Depois de um curso de fotografia na Ação Comunitária do Brasil, na Maré, elase apaixonou pela arte, e hoje busca apoio de programas e cursos gratuitos, como a Rede Monalisa, para se profissionalizar. Desempregada, ela mantém um canal no Youtube onde fala sobre a vivência de ser uma mulher trans negra. “O nível de capacitação profissional das pessoas trans e travestis é um desafio. Muitas têm baixa escolaridade e são pessoas que tiveram que sair muito cedo de casa, apoiando-se no trabalho informal e na prostituição. A Monalisa pretende reverter esse risco através de parcerias para capacitação profissional”, explica Mayara.

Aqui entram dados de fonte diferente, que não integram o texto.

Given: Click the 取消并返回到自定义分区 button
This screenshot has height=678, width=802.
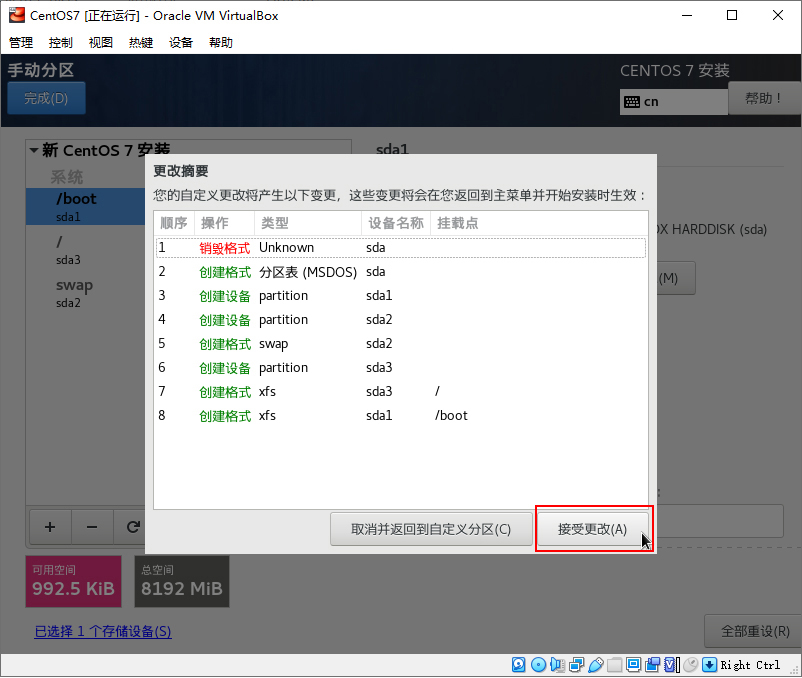Looking at the screenshot, I should (x=431, y=529).
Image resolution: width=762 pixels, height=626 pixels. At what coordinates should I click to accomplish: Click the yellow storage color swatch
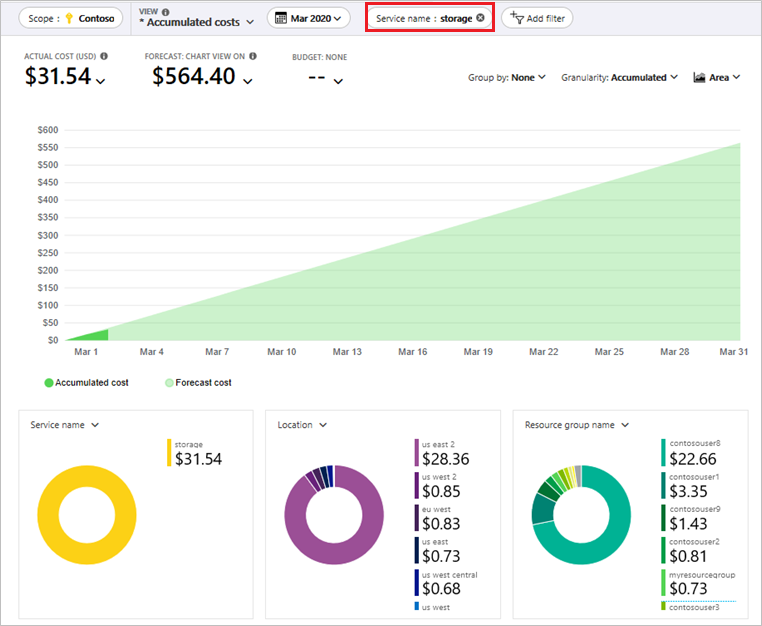coord(169,453)
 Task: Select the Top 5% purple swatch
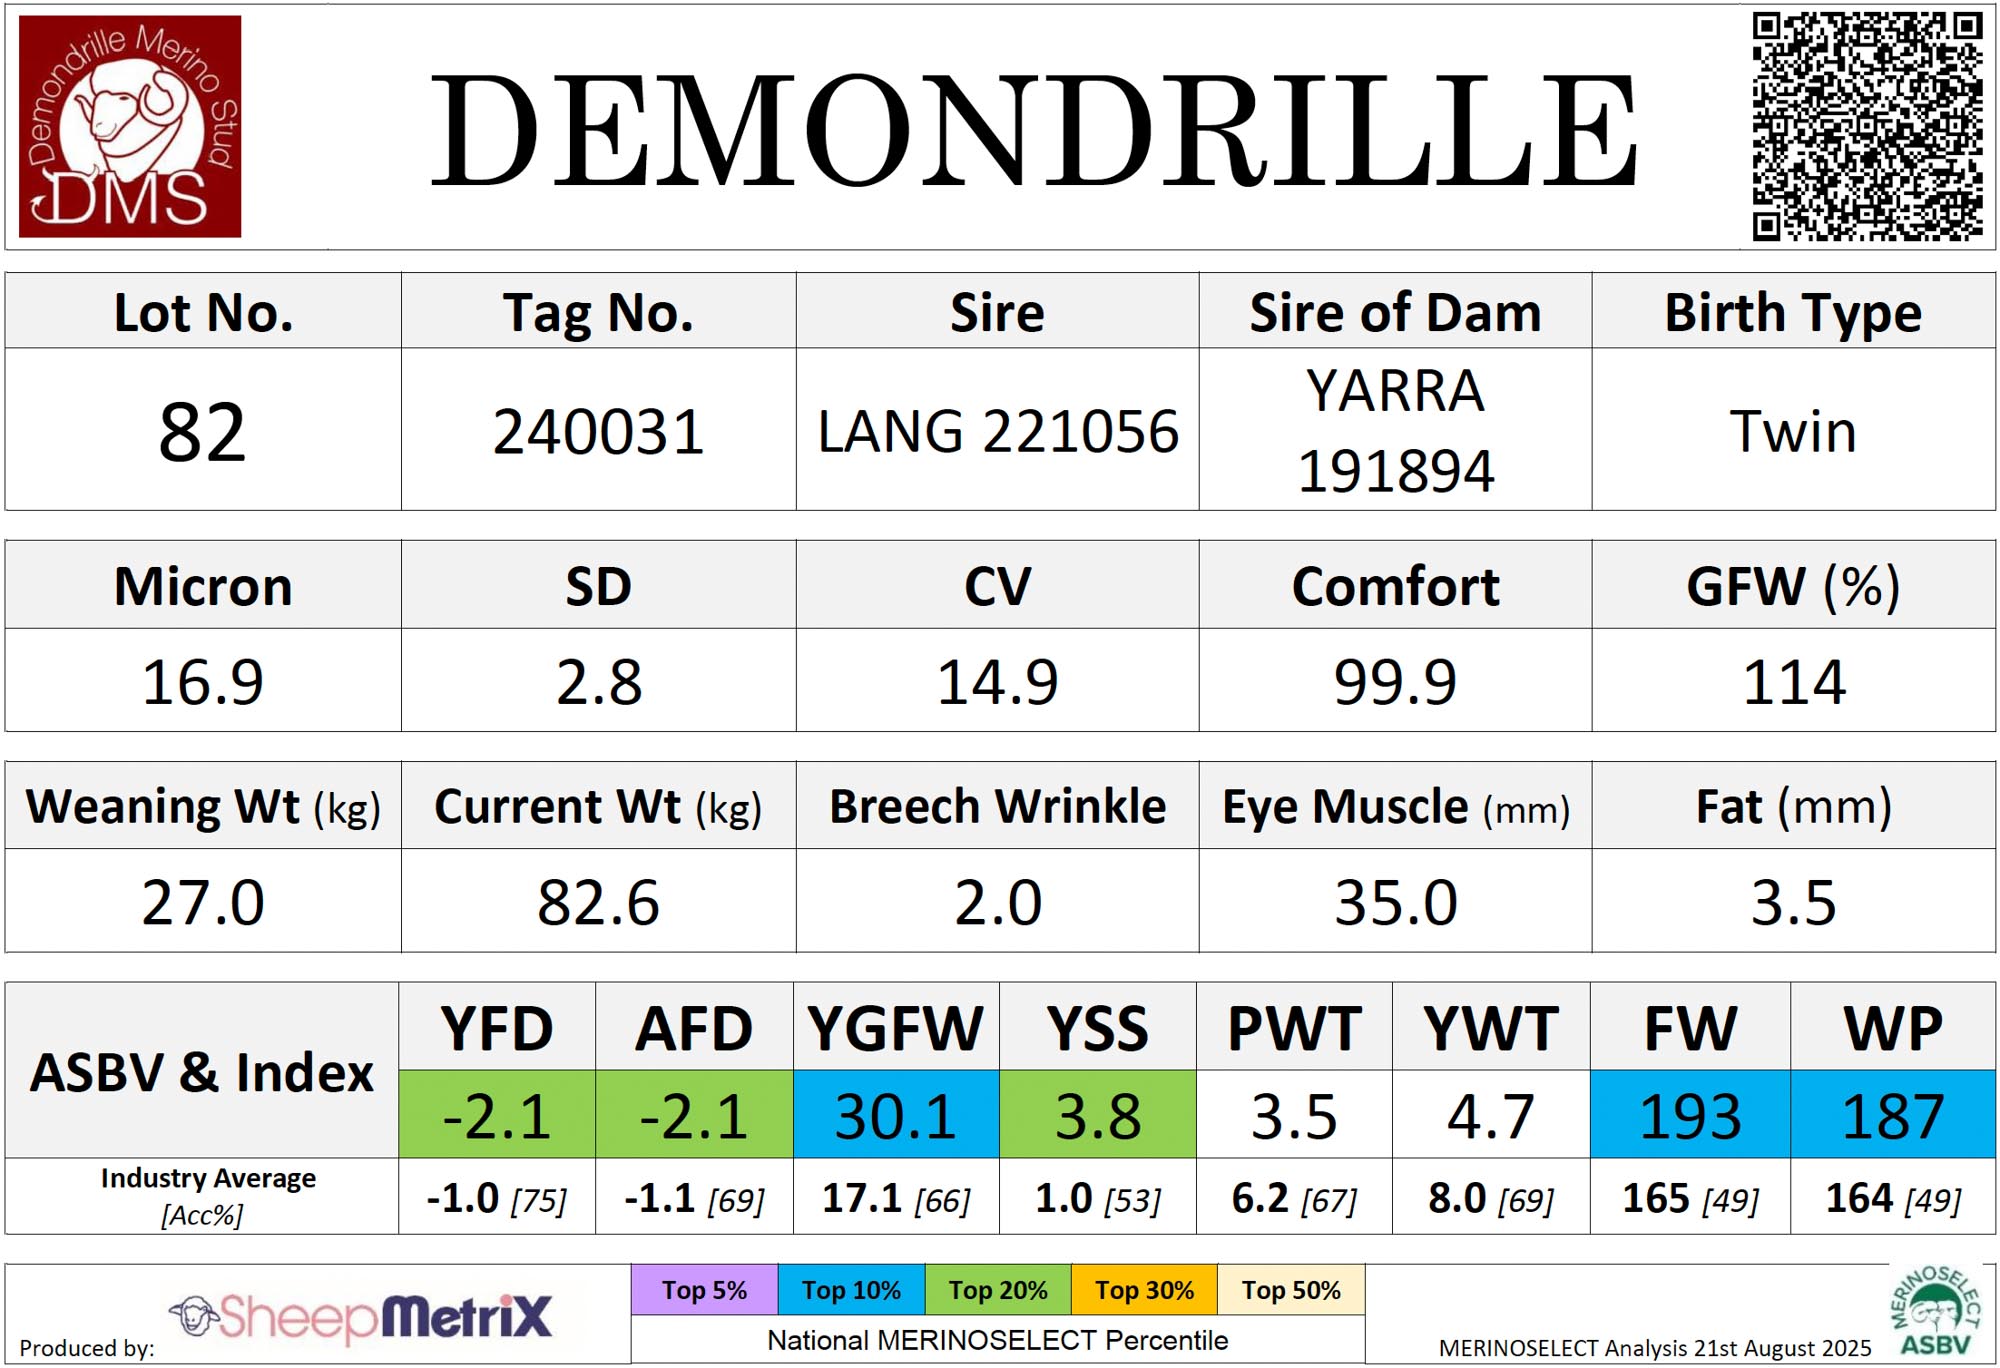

Os obstáculos para acessar o mercado formal ficam expressos em números no levantamento feito pela Associação Nacional de Travestis e Transexuais (Antra) junto às diversas regionais da entidade. Os dados apontam que 90% das pessoas trans recorrem à prostituição em algum momento da vida. Segundo o Relatório da violência homofóbica no Brasil, publicado pela Secretaria de Direitos Humanos da Presidência da República (SDH) em 2016, a transfobia faz com que esse grupo “acabe tendo como única opção de sobrevivência a prostituição de rua, o que os torna mais vulneráveis aos vários tipos de violência, inclusive a sexual”.

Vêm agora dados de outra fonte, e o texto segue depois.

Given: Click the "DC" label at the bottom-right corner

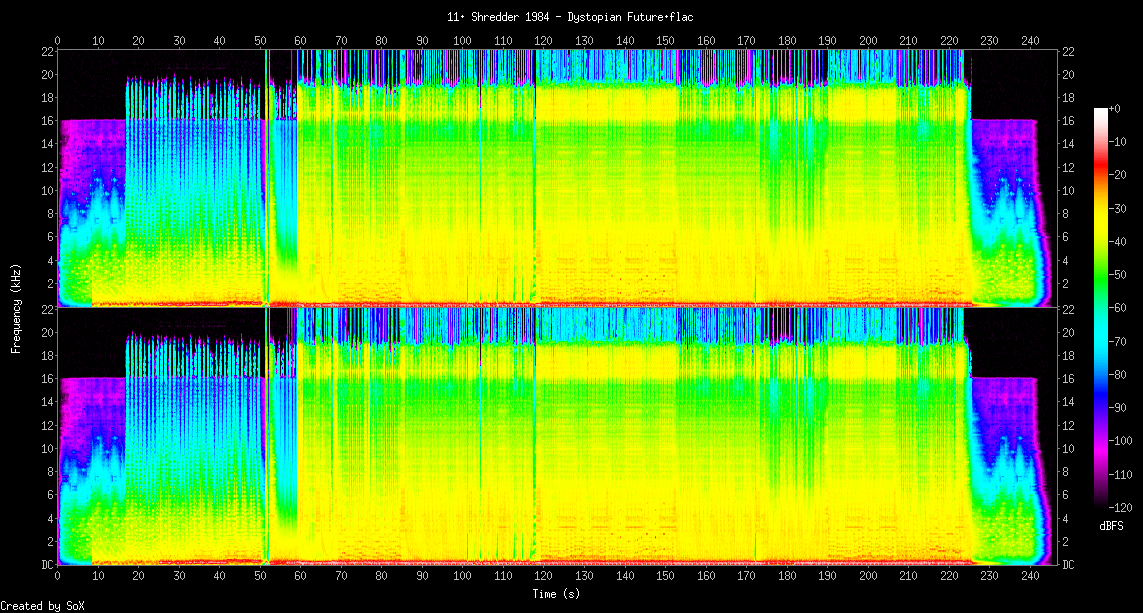Looking at the screenshot, I should 1068,565.
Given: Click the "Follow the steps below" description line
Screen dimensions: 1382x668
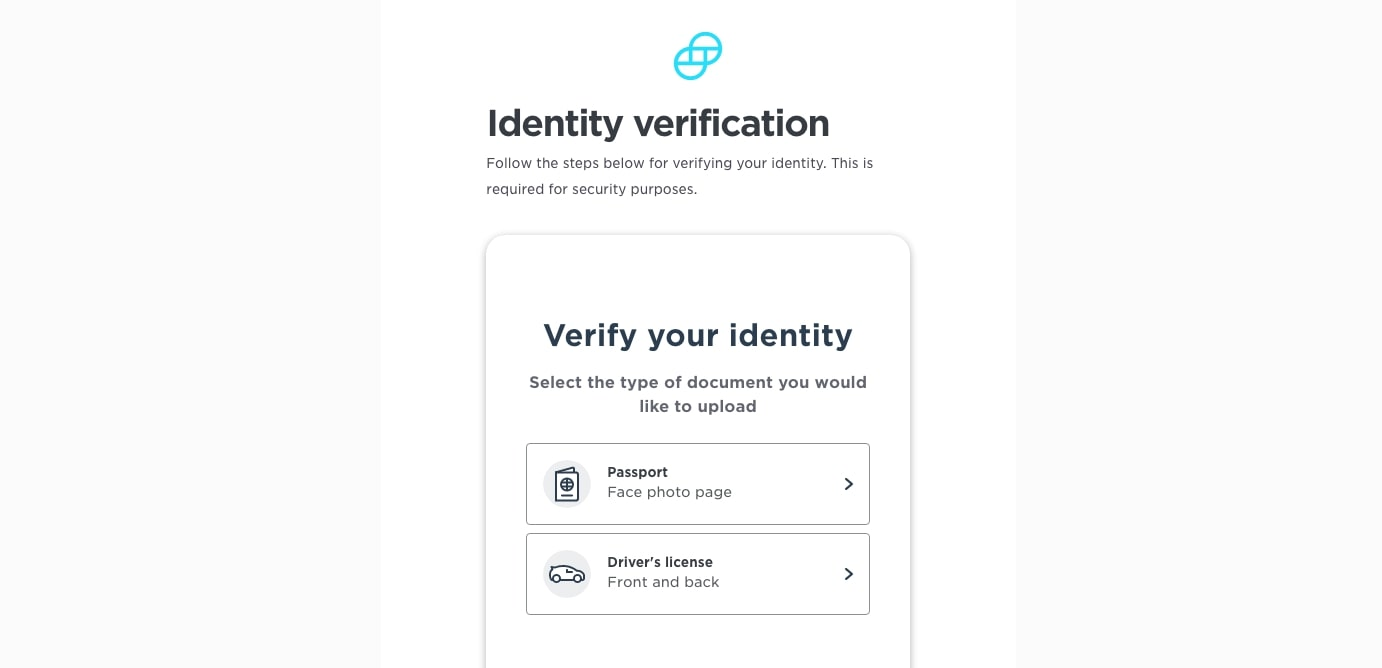Looking at the screenshot, I should [x=680, y=163].
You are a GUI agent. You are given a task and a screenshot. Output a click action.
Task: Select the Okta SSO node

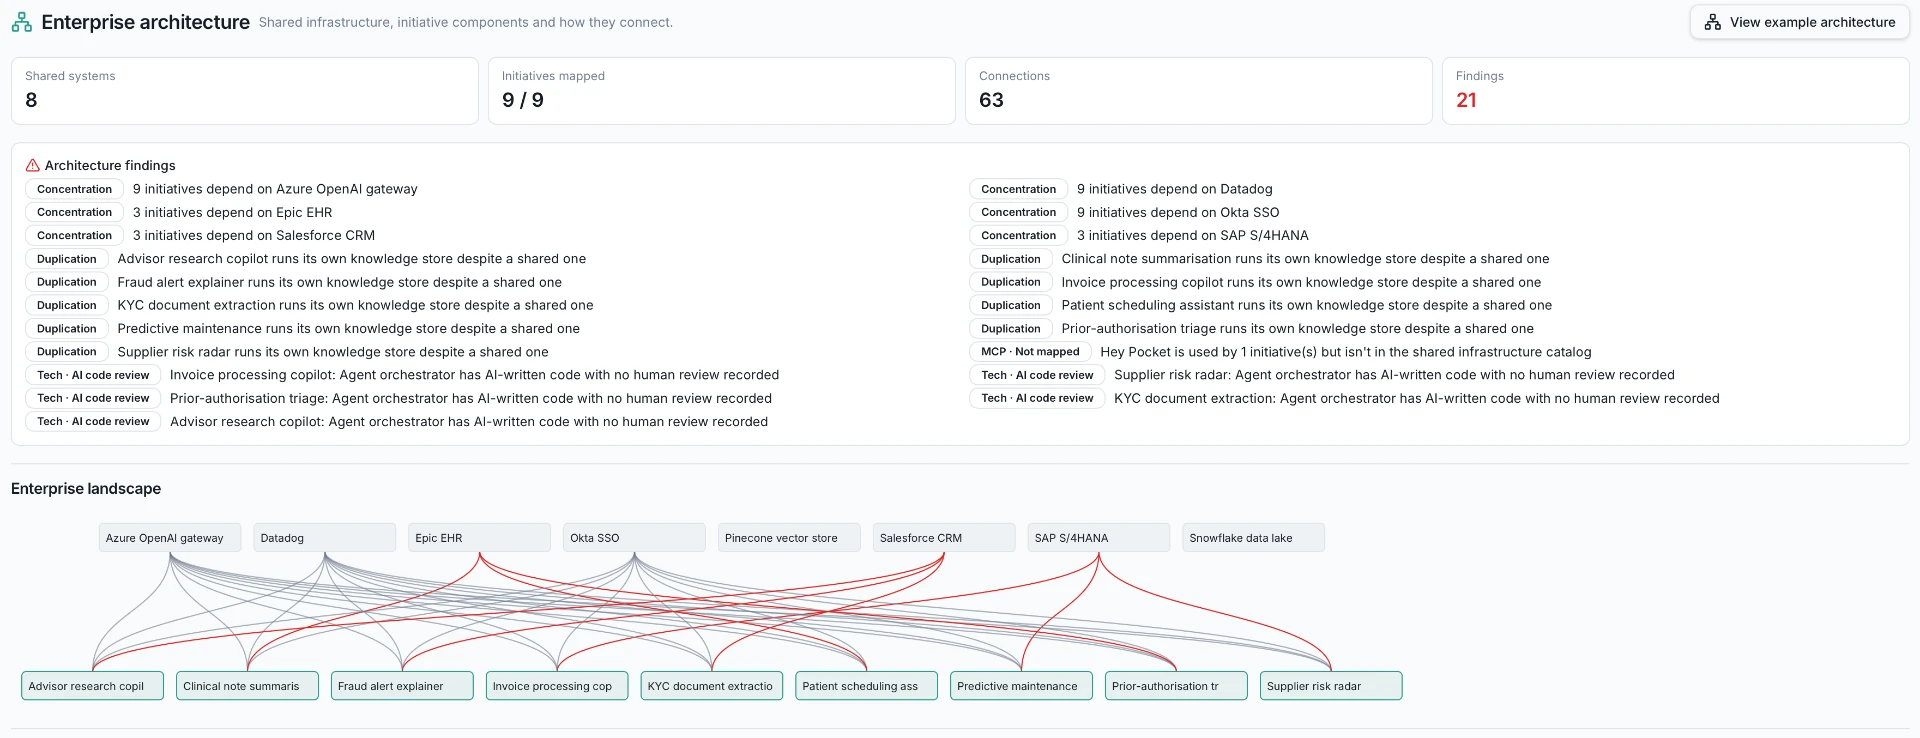pyautogui.click(x=634, y=538)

Além da Rede Monalisa, o  Fórum de Empresas e Direitos LGBTs  também reúne empregadores que respeitam os direitos humanos de lésbicas, gays, bissexuais, travestis e transexuais. Criado em março de 2013, conta com a adesão de 37 grandes empresas.

“É um número pequeno, mas o Fórum quer isso mesmo, por entender que a mudança no ambiente empresarial, essa quebra dos círculos viciosos de exclusão e a influência na sociedade por meio da voz de suas lideranças e criação de referências com boas práticas, se consegue com consistência, e não necessariamente com quantidade”, afirma Reinaldo Bulgarelli, secretário executivo do Fórum e sócio-diretor da Txai Consultoria e Educação.

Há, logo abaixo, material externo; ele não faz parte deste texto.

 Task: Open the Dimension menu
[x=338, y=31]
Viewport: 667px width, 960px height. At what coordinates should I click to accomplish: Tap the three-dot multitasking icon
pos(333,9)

O Fórum possui “10 Compromissos com Indicativos de Ação”, documento que serve de diretriz para as empresas signatárias. Nele, o respeito aos direitos das pessoas trans aparece como uma ação prioritária, e em muitos casos gera certa resistência das empresas. “Há empresas que se recusam a assinar a Carta de Adesão ao Fórum por conta do tratamento que demos ao tema da identidade de gênero”, conta Reinaldo. Por outro lado, já é possível ver o resultado de ações afirmativas nas empresas. “Uma delas está utilizando o programa do Jovem Aprendiz para incluir jovens trans, investir em seu desenvolvimento e enfrentar os preconceitos no ambiente de trabalho, na sociedade e na própria família.”